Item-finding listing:

--*--

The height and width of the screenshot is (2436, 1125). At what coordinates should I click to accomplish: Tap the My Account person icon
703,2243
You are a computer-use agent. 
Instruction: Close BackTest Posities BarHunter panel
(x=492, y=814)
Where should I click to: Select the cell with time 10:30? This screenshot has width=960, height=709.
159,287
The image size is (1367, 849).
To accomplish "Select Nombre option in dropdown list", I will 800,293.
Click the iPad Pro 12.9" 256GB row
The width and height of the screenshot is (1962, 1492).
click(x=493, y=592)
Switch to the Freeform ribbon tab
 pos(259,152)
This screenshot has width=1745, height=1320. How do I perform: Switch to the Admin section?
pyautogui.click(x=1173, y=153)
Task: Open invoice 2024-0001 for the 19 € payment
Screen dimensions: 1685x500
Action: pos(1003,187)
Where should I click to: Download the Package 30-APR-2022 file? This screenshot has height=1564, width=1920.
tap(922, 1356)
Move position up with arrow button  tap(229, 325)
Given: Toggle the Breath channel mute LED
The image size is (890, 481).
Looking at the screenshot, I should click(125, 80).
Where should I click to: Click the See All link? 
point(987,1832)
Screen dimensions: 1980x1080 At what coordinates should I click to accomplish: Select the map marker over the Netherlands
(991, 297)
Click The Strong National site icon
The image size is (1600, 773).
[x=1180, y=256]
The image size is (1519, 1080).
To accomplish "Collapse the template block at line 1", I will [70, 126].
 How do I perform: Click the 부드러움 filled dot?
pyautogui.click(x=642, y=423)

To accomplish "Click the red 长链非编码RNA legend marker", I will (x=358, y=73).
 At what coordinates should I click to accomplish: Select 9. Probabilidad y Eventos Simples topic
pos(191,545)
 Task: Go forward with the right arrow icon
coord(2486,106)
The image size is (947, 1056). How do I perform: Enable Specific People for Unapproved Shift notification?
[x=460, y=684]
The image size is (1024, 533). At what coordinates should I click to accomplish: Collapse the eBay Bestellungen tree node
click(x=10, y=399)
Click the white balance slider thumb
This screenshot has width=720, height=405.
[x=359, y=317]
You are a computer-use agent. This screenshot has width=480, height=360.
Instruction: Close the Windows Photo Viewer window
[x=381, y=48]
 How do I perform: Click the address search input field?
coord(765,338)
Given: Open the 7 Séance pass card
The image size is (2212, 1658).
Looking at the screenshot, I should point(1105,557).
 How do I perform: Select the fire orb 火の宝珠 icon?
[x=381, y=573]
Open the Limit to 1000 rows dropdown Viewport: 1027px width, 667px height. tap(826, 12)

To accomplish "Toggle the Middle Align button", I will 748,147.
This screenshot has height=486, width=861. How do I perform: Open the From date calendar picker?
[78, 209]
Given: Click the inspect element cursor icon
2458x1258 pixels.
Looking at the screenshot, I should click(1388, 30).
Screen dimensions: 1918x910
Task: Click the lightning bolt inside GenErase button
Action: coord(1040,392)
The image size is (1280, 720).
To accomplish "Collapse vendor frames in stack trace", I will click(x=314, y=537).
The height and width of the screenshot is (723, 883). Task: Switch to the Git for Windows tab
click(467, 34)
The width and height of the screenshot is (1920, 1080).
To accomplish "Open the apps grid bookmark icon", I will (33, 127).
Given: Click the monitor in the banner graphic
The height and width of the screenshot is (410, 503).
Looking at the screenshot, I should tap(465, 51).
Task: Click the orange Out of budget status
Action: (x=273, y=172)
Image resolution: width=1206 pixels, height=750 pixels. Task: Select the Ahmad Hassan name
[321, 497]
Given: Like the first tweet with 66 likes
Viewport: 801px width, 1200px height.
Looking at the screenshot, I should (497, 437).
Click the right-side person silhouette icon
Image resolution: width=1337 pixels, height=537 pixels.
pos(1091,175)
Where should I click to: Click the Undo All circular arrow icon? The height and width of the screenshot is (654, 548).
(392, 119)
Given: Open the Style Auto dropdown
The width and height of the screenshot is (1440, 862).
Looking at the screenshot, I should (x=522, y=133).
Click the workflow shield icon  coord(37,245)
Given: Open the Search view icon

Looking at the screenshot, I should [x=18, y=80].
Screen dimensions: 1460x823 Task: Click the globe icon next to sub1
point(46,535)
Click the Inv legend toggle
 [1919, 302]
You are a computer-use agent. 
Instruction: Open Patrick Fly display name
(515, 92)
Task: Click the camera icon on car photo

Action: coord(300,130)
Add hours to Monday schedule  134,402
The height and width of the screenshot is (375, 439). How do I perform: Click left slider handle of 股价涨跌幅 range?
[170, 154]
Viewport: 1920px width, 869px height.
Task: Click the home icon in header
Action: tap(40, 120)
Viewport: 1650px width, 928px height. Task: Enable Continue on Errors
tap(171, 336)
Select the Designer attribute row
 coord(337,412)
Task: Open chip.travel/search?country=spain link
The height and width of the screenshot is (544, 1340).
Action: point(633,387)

--*--

PROBLEM DETAILS: Reproduce every line of the listing above verbatim.

FINISHED ANSWER:
The height and width of the screenshot is (2436, 1125). At what coordinates should I click to accomplish: Tap the My Account person icon
703,2243
You are a computer-use agent. 
Instruction: Close BackTest Posities BarHunter panel
(x=492, y=814)
Where should I click to: Select the cell with time 10:30? This screenshot has width=960, height=709.
159,287
The image size is (1367, 849).
To accomplish "Select Nombre option in dropdown list", I will 800,293.
Click the iPad Pro 12.9" 256GB row
The width and height of the screenshot is (1962, 1492).
click(x=493, y=592)
Switch to the Freeform ribbon tab
 pos(259,152)
This screenshot has width=1745, height=1320. How do I perform: Switch to the Admin section?
pyautogui.click(x=1173, y=153)
Task: Open invoice 2024-0001 for the 19 € payment
Screen dimensions: 1685x500
Action: pos(1003,187)
Where should I click to: Download the Package 30-APR-2022 file? This screenshot has height=1564, width=1920.
tap(922, 1356)
Move position up with arrow button  tap(229, 325)
Given: Toggle the Breath channel mute LED
The image size is (890, 481).
Looking at the screenshot, I should click(125, 80).
Where should I click to: Click the See All link? 
point(987,1832)
Screen dimensions: 1980x1080 At what coordinates should I click to accomplish: Select the map marker over the Netherlands
(991, 297)
Click The Strong National site icon
The image size is (1600, 773).
[x=1180, y=256]
The image size is (1519, 1080).
To accomplish "Collapse the template block at line 1", I will [70, 126].
 How do I perform: Click the 부드러움 filled dot?
pyautogui.click(x=642, y=423)

To accomplish "Click the red 长链非编码RNA legend marker", I will (x=358, y=73).
 At what coordinates should I click to accomplish: Select 9. Probabilidad y Eventos Simples topic
pos(191,545)
 Task: Go forward with the right arrow icon
coord(2486,106)
The image size is (947, 1056). How do I perform: Enable Specific People for Unapproved Shift notification?
[x=460, y=684]
The image size is (1024, 533). At what coordinates should I click to accomplish: Collapse the eBay Bestellungen tree node
click(x=10, y=399)
Click the white balance slider thumb
This screenshot has width=720, height=405.
[x=359, y=317]
You are a computer-use agent. This screenshot has width=480, height=360.
Instruction: Close the Windows Photo Viewer window
[x=381, y=48]
 How do I perform: Click the address search input field?
coord(765,338)
Given: Open the 7 Séance pass card
The image size is (2212, 1658).
Looking at the screenshot, I should point(1105,557).
 How do I perform: Select the fire orb 火の宝珠 icon?
[x=381, y=573]
Open the Limit to 1000 rows dropdown Viewport: 1027px width, 667px height. tap(826, 12)

To accomplish "Toggle the Middle Align button", I will 748,147.
This screenshot has height=486, width=861. How do I perform: Open the From date calendar picker?
[78, 209]
Given: Click the inspect element cursor icon
2458x1258 pixels.
Looking at the screenshot, I should click(1388, 30).
Screen dimensions: 1918x910
Task: Click the lightning bolt inside GenErase button
Action: coord(1040,392)
The image size is (1280, 720).
To accomplish "Collapse vendor frames in stack trace", I will click(x=314, y=537).
The height and width of the screenshot is (723, 883). Task: Switch to the Git for Windows tab
click(467, 34)
The width and height of the screenshot is (1920, 1080).
To accomplish "Open the apps grid bookmark icon", I will (33, 127).
Given: Click the monitor in the banner graphic
The height and width of the screenshot is (410, 503).
Looking at the screenshot, I should tap(465, 51).
Task: Click the orange Out of budget status
Action: (x=273, y=172)
Image resolution: width=1206 pixels, height=750 pixels. Task: Select the Ahmad Hassan name
[321, 497]
Given: Like the first tweet with 66 likes
Viewport: 801px width, 1200px height.
Looking at the screenshot, I should (497, 437).
Click the right-side person silhouette icon
Image resolution: width=1337 pixels, height=537 pixels.
pos(1091,175)
Where should I click to: Click the Undo All circular arrow icon? The height and width of the screenshot is (654, 548).
(392, 119)
Given: Open the Style Auto dropdown
The width and height of the screenshot is (1440, 862).
Looking at the screenshot, I should (x=522, y=133).
Click the workflow shield icon  coord(37,245)
Given: Open the Search view icon

Looking at the screenshot, I should [x=18, y=80].
Screen dimensions: 1460x823 Task: Click the globe icon next to sub1
point(46,535)
Click the Inv legend toggle
 [1919, 302]
You are a computer-use agent. 
Instruction: Open Patrick Fly display name
(515, 92)
Task: Click the camera icon on car photo

Action: coord(300,130)
Add hours to Monday schedule  134,402
The height and width of the screenshot is (375, 439). How do I perform: Click left slider handle of 股价涨跌幅 range?
[170, 154]
Viewport: 1920px width, 869px height.
Task: Click the home icon in header
Action: tap(40, 120)
Viewport: 1650px width, 928px height. Task: Enable Continue on Errors
tap(171, 336)
Select the Designer attribute row
 coord(337,412)
Task: Open chip.travel/search?country=spain link
The height and width of the screenshot is (544, 1340).
Action: point(633,387)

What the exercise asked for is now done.